An ensemble model is a machine learning system that combines several simpler models to make one stronger prediction. It works like a team of students solving the same problem, then comparing answers before choosing a final result. This matters because a single AI model can make errors, especially when data is noisy or patterns are hard to see.
Ensembles often give more accurate and reliable results than one model working alone.
Each mini-model may learn from the same data in a different way, or from different samples of the data. The ensemble then combines their predictions using voting, averaging, or a second model that learns how to blend the answers.

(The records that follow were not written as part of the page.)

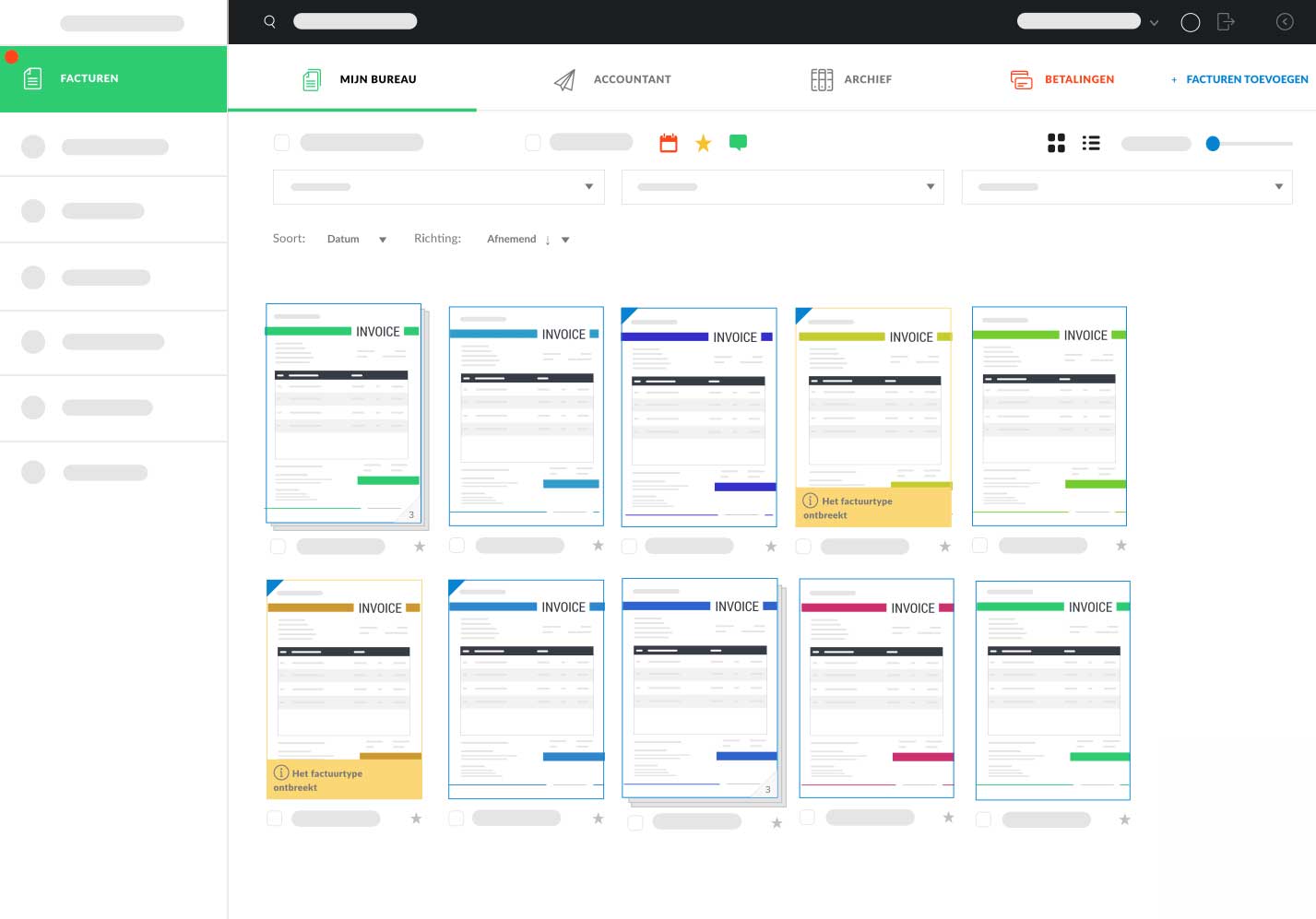The image size is (1316, 919).
Task: Toggle the select-all checkbox above filters
Action: 282,143
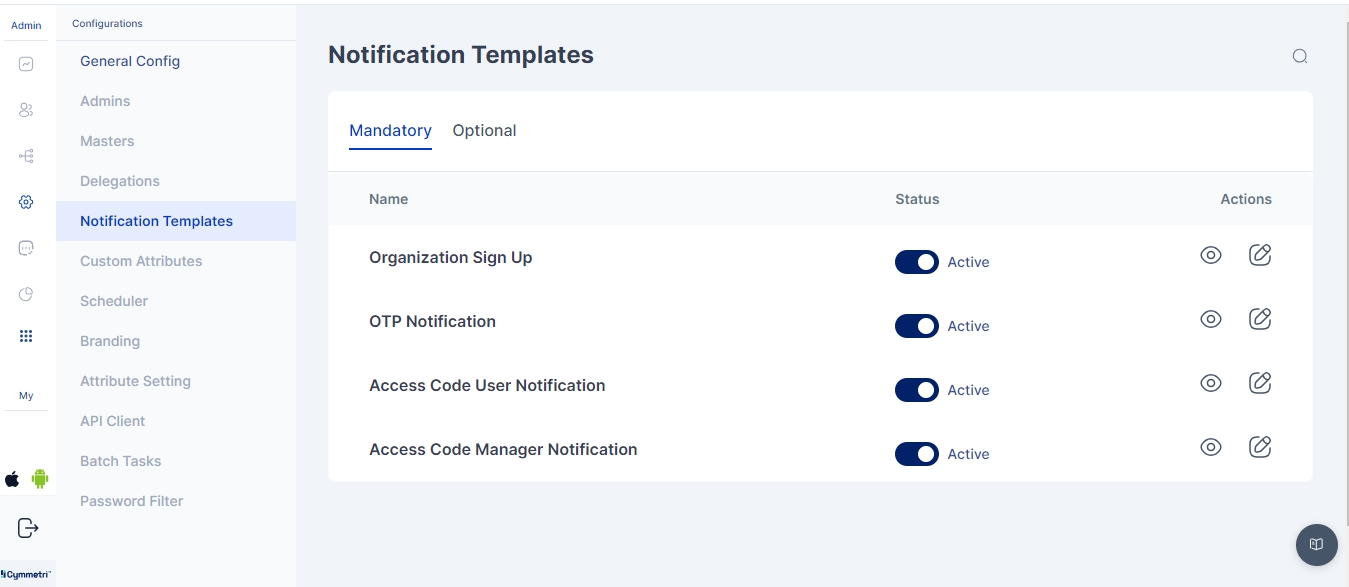Disable the Organization Sign Up toggle

tap(916, 262)
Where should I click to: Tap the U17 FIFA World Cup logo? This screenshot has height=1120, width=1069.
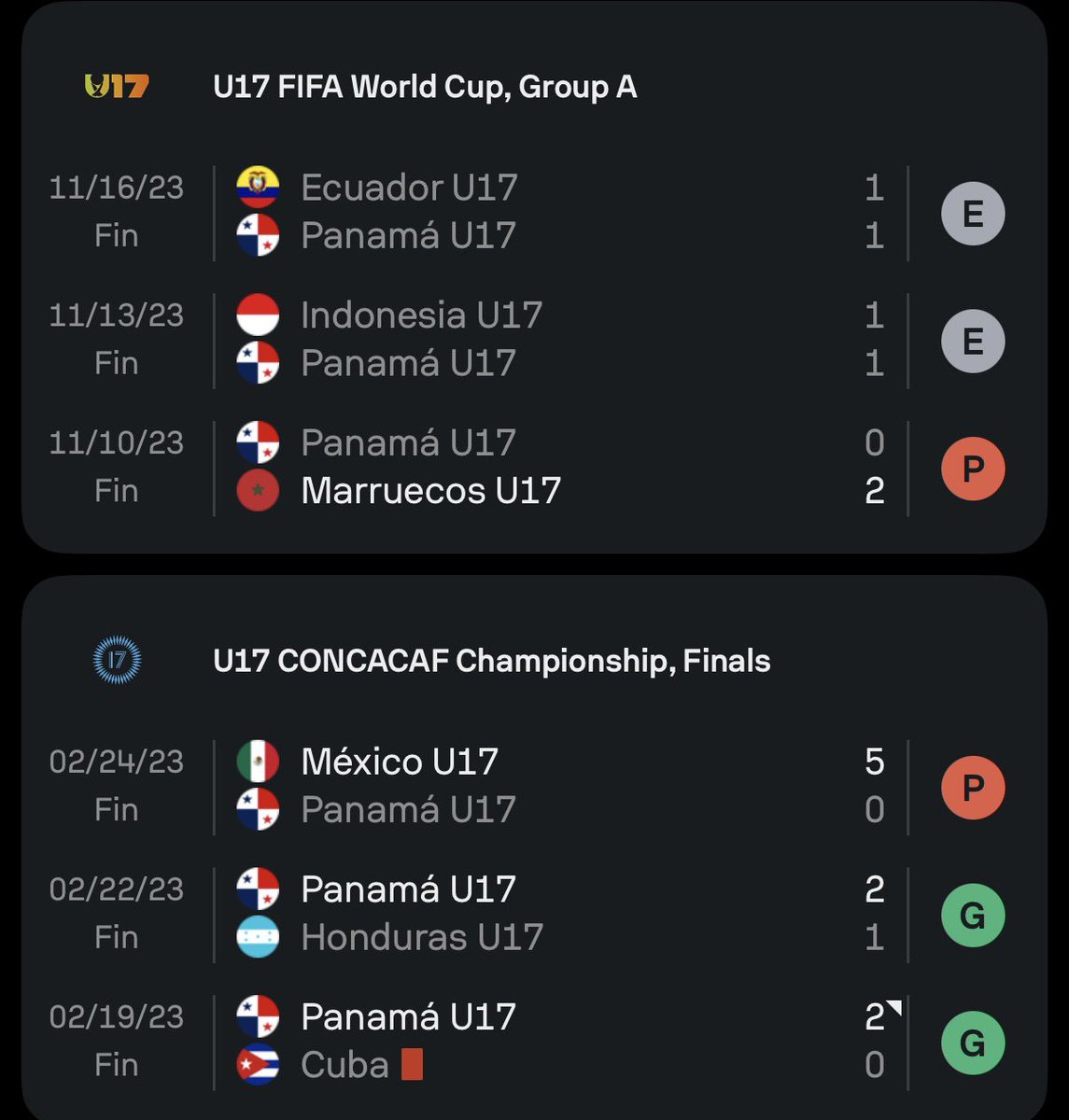pos(117,87)
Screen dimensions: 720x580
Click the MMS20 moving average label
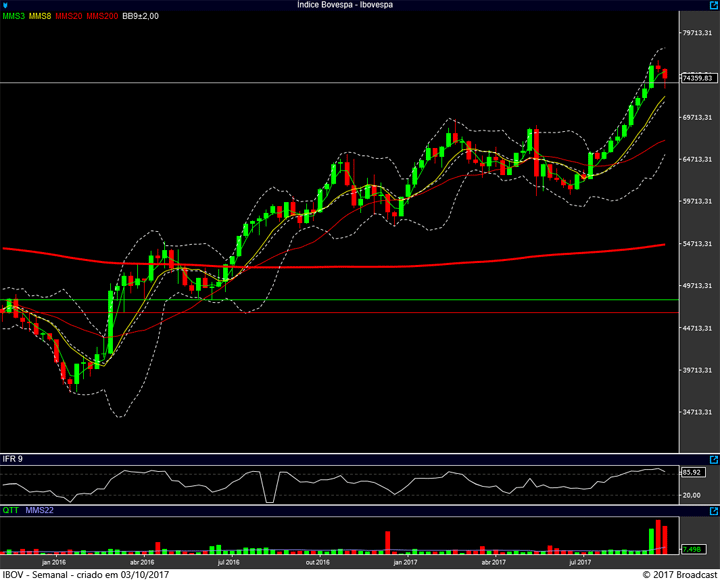69,16
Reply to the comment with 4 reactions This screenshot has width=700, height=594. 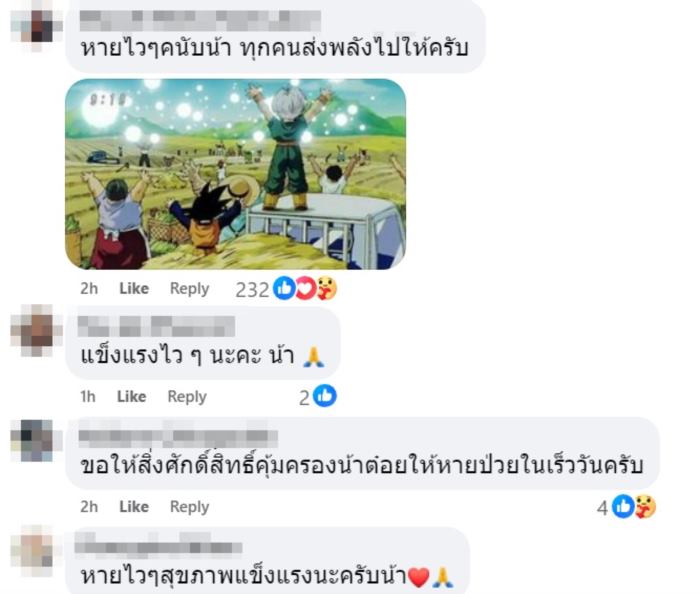pos(189,507)
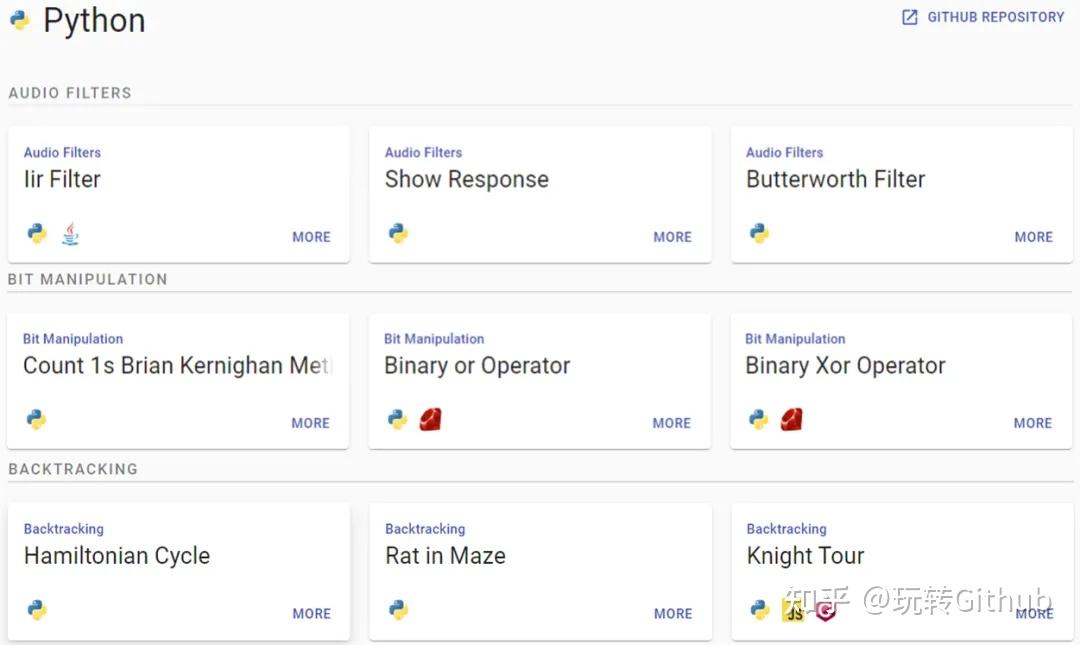
Task: Click the Python icon on Iir Filter card
Action: pyautogui.click(x=37, y=234)
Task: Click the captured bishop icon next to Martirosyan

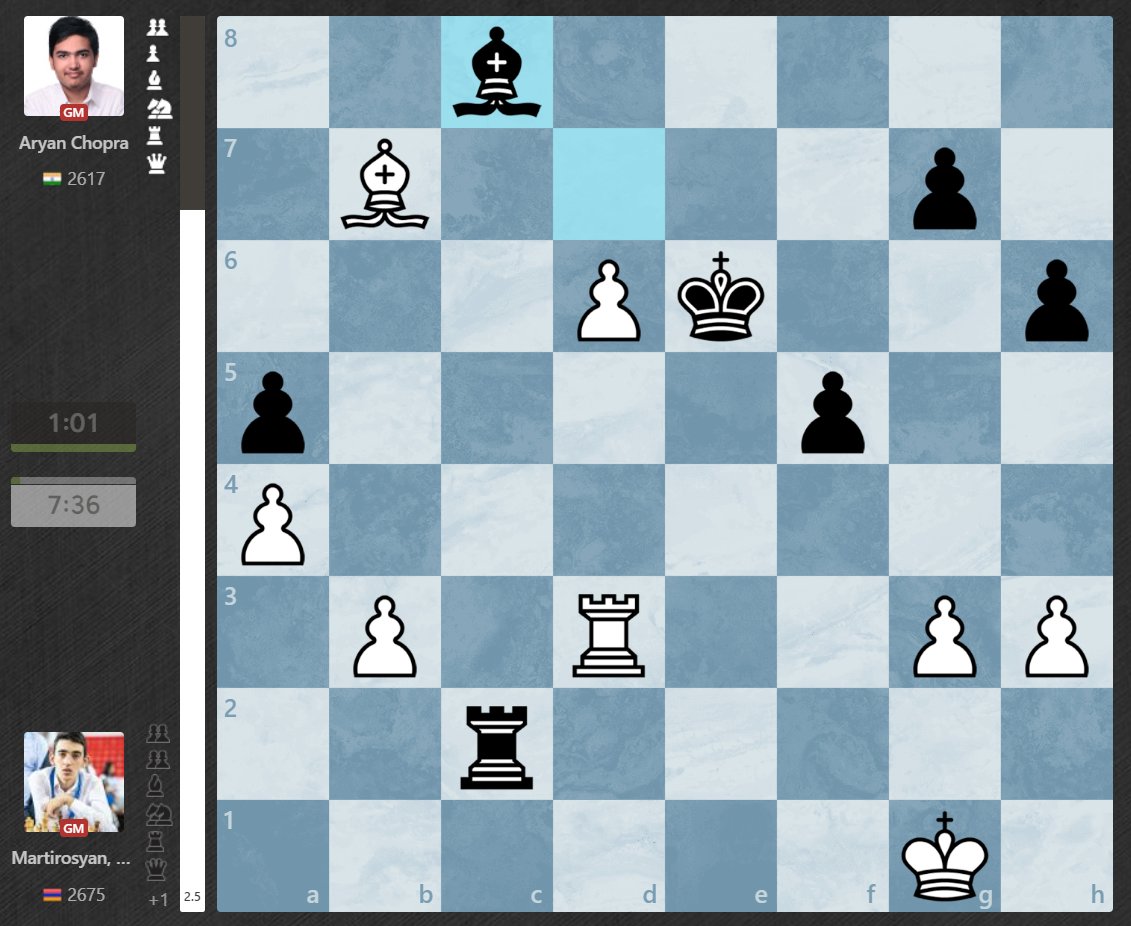Action: point(156,786)
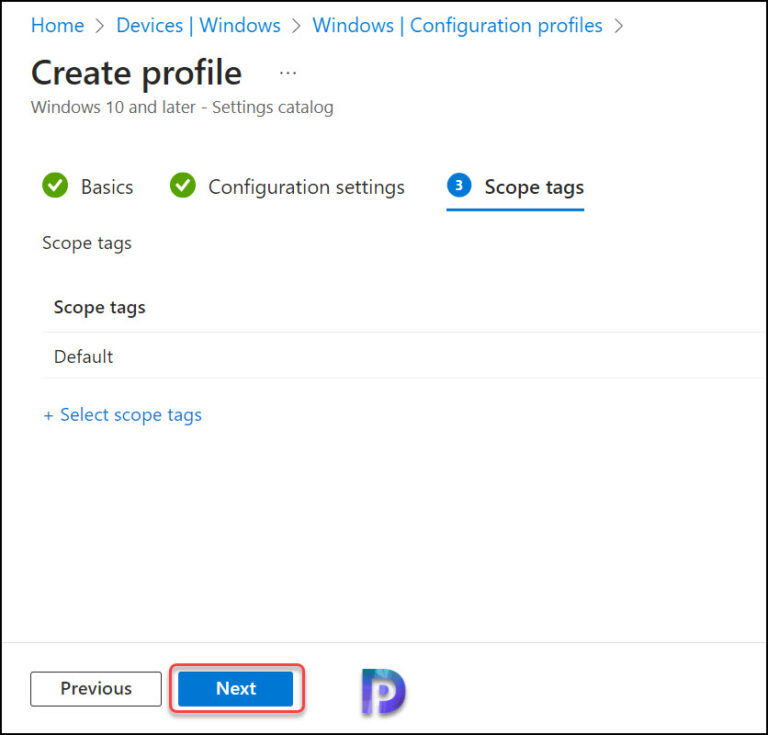This screenshot has width=768, height=735.
Task: Click the chevron after the Home breadcrumb
Action: (100, 25)
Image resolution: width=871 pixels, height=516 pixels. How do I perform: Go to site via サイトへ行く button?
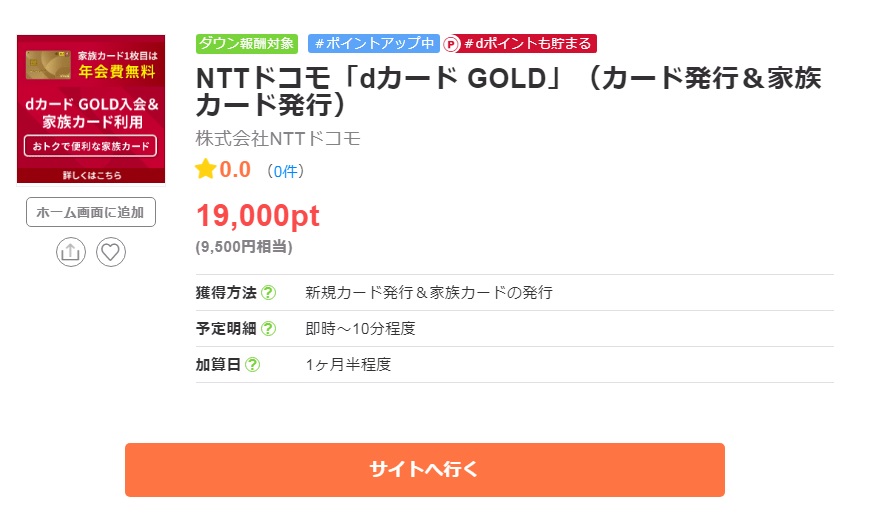[x=424, y=470]
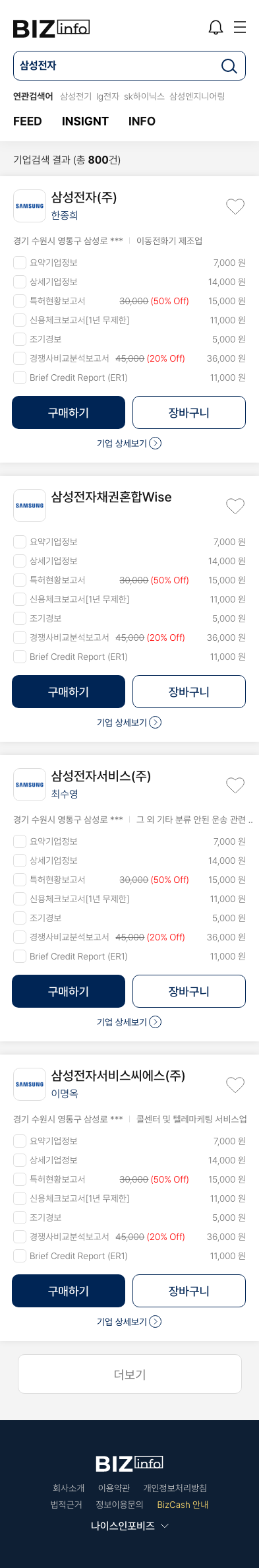
Task: Switch to the INFO tab
Action: (x=142, y=121)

Common ensemble methods include bagging, boosting, and random forests.
These ideas connect computer science with statistics because the model uses many estimates to reduce mistakes and improve confidence.
Key Facts
- An ensemble model combines predictions from multiple models to make one final prediction.
- For classification, majority voting can be used: final class = class with the most votes.
- For regression, averaging can be used: final prediction = (y1 + y2 + y3 + ... + yn) / n.
- Bagging trains models on different random samples of the data to reduce overfitting.
- Boosting trains models in sequence, where later models focus more on earlier mistakes.
- A random forest is an ensemble of decision trees that often improves accuracy and stability.
Vocabulary
- Ensemble model
- An ensemble model is a machine learning model that combines several smaller models to make a final prediction.
- Prediction
- A prediction is the output a model gives, such as a category, number, or probability.
- Voting
- Voting is a method where several models choose an answer and the most common answer becomes the final result.
- Averaging
- Averaging is a method where numerical predictions are added together and divided by the number of models.
- Overfitting
- Overfitting happens when a model learns the training data too closely and performs poorly on new data.
Common Mistakes to Avoid
- Thinking an ensemble is always better, which is wrong because poor models or poorly combined models can still give bad results.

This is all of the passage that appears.